---- Records for the task

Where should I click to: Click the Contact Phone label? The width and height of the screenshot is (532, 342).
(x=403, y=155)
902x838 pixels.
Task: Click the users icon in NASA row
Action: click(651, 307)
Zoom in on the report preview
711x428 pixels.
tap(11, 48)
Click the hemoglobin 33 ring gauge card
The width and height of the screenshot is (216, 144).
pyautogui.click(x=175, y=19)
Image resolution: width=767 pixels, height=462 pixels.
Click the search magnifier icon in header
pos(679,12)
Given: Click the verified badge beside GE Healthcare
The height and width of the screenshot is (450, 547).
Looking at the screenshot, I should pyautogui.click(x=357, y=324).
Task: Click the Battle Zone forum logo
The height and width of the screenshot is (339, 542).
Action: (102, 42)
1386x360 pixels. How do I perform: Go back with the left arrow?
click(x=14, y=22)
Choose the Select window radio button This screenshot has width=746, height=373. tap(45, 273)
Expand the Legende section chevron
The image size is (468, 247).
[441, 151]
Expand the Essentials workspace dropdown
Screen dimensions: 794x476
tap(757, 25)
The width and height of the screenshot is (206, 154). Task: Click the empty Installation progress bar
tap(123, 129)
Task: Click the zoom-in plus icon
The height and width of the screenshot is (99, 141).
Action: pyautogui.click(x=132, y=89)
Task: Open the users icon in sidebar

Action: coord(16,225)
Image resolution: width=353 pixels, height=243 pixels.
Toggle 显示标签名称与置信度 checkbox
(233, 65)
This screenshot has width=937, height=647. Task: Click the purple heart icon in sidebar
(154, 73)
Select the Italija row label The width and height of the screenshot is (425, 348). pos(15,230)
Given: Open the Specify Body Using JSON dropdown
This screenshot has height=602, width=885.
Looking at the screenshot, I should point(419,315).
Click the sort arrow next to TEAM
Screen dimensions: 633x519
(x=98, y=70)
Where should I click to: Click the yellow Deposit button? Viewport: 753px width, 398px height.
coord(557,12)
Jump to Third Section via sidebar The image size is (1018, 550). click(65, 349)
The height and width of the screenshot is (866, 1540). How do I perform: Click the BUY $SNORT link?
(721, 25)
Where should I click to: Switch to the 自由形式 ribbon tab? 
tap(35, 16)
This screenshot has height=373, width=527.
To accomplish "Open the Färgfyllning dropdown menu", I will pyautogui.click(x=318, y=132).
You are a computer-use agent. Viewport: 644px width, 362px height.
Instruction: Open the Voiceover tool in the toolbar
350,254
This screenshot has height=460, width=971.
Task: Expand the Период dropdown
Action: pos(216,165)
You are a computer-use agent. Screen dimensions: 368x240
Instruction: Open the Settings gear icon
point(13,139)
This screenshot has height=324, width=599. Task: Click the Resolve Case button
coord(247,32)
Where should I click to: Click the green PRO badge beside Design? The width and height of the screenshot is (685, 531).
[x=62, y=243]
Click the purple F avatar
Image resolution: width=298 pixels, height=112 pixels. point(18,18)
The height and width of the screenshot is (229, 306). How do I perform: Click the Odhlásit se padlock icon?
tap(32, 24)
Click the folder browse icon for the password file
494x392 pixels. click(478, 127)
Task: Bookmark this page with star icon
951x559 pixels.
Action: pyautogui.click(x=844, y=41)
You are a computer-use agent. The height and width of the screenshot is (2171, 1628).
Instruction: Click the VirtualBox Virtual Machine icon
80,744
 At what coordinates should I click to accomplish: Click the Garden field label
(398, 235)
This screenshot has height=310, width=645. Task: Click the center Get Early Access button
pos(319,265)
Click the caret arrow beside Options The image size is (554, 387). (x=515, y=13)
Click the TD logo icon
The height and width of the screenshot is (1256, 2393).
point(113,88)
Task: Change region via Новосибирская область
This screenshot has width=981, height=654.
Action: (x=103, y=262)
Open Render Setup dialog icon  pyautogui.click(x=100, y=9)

--------

» **Problem**: Lay out each line of the records above as a Markdown table with two columns, Index and Content. Give the running number under Index and the line under Content, and leave out any blank lines.

» **Correct output**:
| Index | Content |
|---|---|
| 1 | Where should I click to: Click the Contact Phone label? The width and height of the screenshot is (532, 342). |
| 2 | (x=403, y=155) |
| 3 | 902x838 pixels. |
| 4 | Task: Click the users icon in NASA row |
| 5 | Action: click(651, 307) |
| 6 | Zoom in on the report preview |
| 7 | 711x428 pixels. |
| 8 | tap(11, 48) |
| 9 | Click the hemoglobin 33 ring gauge card |
| 10 | The width and height of the screenshot is (216, 144). |
| 11 | pyautogui.click(x=175, y=19) |
| 12 | Image resolution: width=767 pixels, height=462 pixels. |
| 13 | Click the search magnifier icon in header |
| 14 | pos(679,12) |
| 15 | Given: Click the verified badge beside GE Healthcare |
| 16 | The height and width of the screenshot is (450, 547). |
| 17 | Looking at the screenshot, I should pyautogui.click(x=357, y=324). |
| 18 | Task: Click the Battle Zone forum logo |
| 19 | The height and width of the screenshot is (339, 542). |
| 20 | Action: (102, 42) |
| 21 | 1386x360 pixels. How do I perform: Go back with the left arrow? |
| 22 | click(x=14, y=22) |
| 23 | Choose the Select window radio button This screenshot has width=746, height=373. tap(45, 273) |
| 24 | Expand the Legende section chevron |
| 25 | The image size is (468, 247). |
| 26 | [441, 151] |
| 27 | Expand the Essentials workspace dropdown |
| 28 | Screen dimensions: 794x476 |
| 29 | tap(757, 25) |
| 30 | The width and height of the screenshot is (206, 154). Task: Click the empty Installation progress bar |
| 31 | tap(123, 129) |
| 32 | Task: Click the zoom-in plus icon |
| 33 | The height and width of the screenshot is (99, 141). |
| 34 | Action: pyautogui.click(x=132, y=89) |
| 35 | Task: Open the users icon in sidebar |
| 36 | Action: coord(16,225) |
| 37 | Image resolution: width=353 pixels, height=243 pixels. |
| 38 | Toggle 显示标签名称与置信度 checkbox |
| 39 | (233, 65) |
| 40 | This screenshot has width=937, height=647. Task: Click the purple heart icon in sidebar |
| 41 | (154, 73) |
| 42 | Select the Italija row label The width and height of the screenshot is (425, 348). pos(15,230) |
| 43 | Given: Open the Specify Body Using JSON dropdown |
| 44 | This screenshot has height=602, width=885. |
| 45 | Looking at the screenshot, I should point(419,315). |
| 46 | Click the sort arrow next to TEAM |
| 47 | Screen dimensions: 633x519 |
| 48 | (x=98, y=70) |
| 49 | Where should I click to: Click the yellow Deposit button? Viewport: 753px width, 398px height. |
| 50 | coord(557,12) |
| 51 | Jump to Third Section via sidebar The image size is (1018, 550). click(65, 349) |
| 52 | The height and width of the screenshot is (866, 1540). How do I perform: Click the BUY $SNORT link? |
| 53 | (721, 25) |
| 54 | Where should I click to: Switch to the 自由形式 ribbon tab?  |
| 55 | tap(35, 16) |
| 56 | This screenshot has height=373, width=527. |
| 57 | To accomplish "Open the Färgfyllning dropdown menu", I will pyautogui.click(x=318, y=132). |
| 58 | You are a computer-use agent. Viewport: 644px width, 362px height. |
| 59 | Instruction: Open the Voiceover tool in the toolbar |
| 60 | 350,254 |
| 61 | This screenshot has height=460, width=971. |
| 62 | Task: Expand the Период dropdown |
| 63 | Action: pos(216,165) |
| 64 | You are a computer-use agent. Screen dimensions: 368x240 |
| 65 | Instruction: Open the Settings gear icon |
| 66 | point(13,139) |
| 67 | This screenshot has height=324, width=599. Task: Click the Resolve Case button |
| 68 | coord(247,32) |
| 69 | Where should I click to: Click the green PRO badge beside Design? The width and height of the screenshot is (685, 531). |
| 70 | [x=62, y=243] |
| 71 | Click the purple F avatar |
| 72 | Image resolution: width=298 pixels, height=112 pixels. point(18,18) |
| 73 | The height and width of the screenshot is (229, 306). How do I perform: Click the Odhlásit se padlock icon? |
| 74 | tap(32, 24) |
| 75 | Click the folder browse icon for the password file |
| 76 | 494x392 pixels. click(478, 127) |
| 77 | Task: Bookmark this page with star icon |
| 78 | 951x559 pixels. |
| 79 | Action: pyautogui.click(x=844, y=41) |
| 80 | You are a computer-use agent. The height and width of the screenshot is (2171, 1628). |
| 81 | Instruction: Click the VirtualBox Virtual Machine icon |
| 82 | 80,744 |
| 83 |  At what coordinates should I click to accomplish: Click the Garden field label |
| 84 | (398, 235) |
| 85 | This screenshot has height=310, width=645. Task: Click the center Get Early Access button |
| 86 | pos(319,265) |
| 87 | Click the caret arrow beside Options The image size is (554, 387). (x=515, y=13) |
| 88 | Click the TD logo icon |
| 89 | The height and width of the screenshot is (1256, 2393). |
| 90 | point(113,88) |
| 91 | Task: Change region via Новосибирская область |
| 92 | This screenshot has width=981, height=654. |
| 93 | Action: (x=103, y=262) |
| 94 | Open Render Setup dialog icon  pyautogui.click(x=100, y=9) |